Market Intelligence Report 2013 Cincinnati

Cincinnati’s workforce is set to return to pre-recessionary proportions by 2014, making the city’s economic recovery among the fastest in the Midwest. Cincinnati’s hotel industry has realized slower growth, though demand and ADR are trending upward.

A Midwestern hub for commerce, manufacturing, industry, and tourism, Cincinnati is regaining strength following the trying recessionary years. Ranked eighth in Forbes’ “Top 15 U.S. Cities’ Emerging Downtowns,” Cincinnati has sturdy economic drivers that have proven to pull their weight through tough times. The city’s lodging industry is realizing the benefit as the local and national economies improve and as Cincinnati’s businesses and attractions draw more visitors to local hotels.

Economy Update
Cincinnati is the third-largest city in Ohio and home to ten Fortune 500 headquarters. Several development initiatives are advancing the city’s reputation as a center for business and leisure. Multibillion-dollar redevelopment efforts have been at work in the city’s Downtown since the early 1990s, with projects including the Over-the-Rhine housing redevelopment, the construction of two stadiums (the Paul Brown Stadium and the Great American Ball Park), and The Banks riverfront development. Additionally, population growth is fueling business developments and dropping vacancy rates in the downtown area.

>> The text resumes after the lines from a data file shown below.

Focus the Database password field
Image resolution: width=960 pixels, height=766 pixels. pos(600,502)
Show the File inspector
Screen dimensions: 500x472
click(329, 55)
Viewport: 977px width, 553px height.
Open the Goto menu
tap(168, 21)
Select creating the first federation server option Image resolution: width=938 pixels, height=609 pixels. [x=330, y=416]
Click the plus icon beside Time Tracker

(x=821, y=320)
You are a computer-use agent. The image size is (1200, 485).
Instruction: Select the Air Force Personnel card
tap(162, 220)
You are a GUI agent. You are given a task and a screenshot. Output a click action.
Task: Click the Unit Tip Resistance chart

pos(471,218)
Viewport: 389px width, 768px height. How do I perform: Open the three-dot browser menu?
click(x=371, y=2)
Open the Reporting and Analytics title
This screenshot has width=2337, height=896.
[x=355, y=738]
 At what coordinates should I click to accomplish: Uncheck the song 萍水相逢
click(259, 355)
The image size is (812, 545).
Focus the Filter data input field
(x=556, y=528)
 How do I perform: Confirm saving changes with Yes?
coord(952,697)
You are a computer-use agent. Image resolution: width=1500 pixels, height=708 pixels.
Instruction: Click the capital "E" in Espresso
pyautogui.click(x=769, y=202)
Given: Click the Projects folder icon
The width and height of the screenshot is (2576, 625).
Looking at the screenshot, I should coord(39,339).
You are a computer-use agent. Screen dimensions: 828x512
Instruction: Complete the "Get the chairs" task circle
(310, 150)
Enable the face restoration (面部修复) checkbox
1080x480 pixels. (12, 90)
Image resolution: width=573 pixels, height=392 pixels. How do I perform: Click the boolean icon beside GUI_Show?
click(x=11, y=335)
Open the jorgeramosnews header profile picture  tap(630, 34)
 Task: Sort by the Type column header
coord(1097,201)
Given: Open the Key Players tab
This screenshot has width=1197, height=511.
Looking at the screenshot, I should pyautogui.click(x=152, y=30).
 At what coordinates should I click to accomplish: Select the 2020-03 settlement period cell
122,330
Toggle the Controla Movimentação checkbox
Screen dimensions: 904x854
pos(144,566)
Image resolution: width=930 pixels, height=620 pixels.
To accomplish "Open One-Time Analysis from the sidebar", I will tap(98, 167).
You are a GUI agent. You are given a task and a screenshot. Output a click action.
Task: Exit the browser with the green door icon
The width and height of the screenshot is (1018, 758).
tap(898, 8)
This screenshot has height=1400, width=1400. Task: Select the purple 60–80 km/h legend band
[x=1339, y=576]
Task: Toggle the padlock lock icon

More than a century ago, Cincinnati’s location on the Ohio River, a major U.S. shipping channel, established the city as a center for manufacturing and industry. The recent recession hit Cincinnati hard, and the city’s manufacturing industry has yet to surpass pre-recessionary levels of employment. Nevertheless, no single Cincinnati business employs more than three percent of the city’s workforce, and this diversification of the market over the past two decades has helped Cincinnati weather harsher economic climates.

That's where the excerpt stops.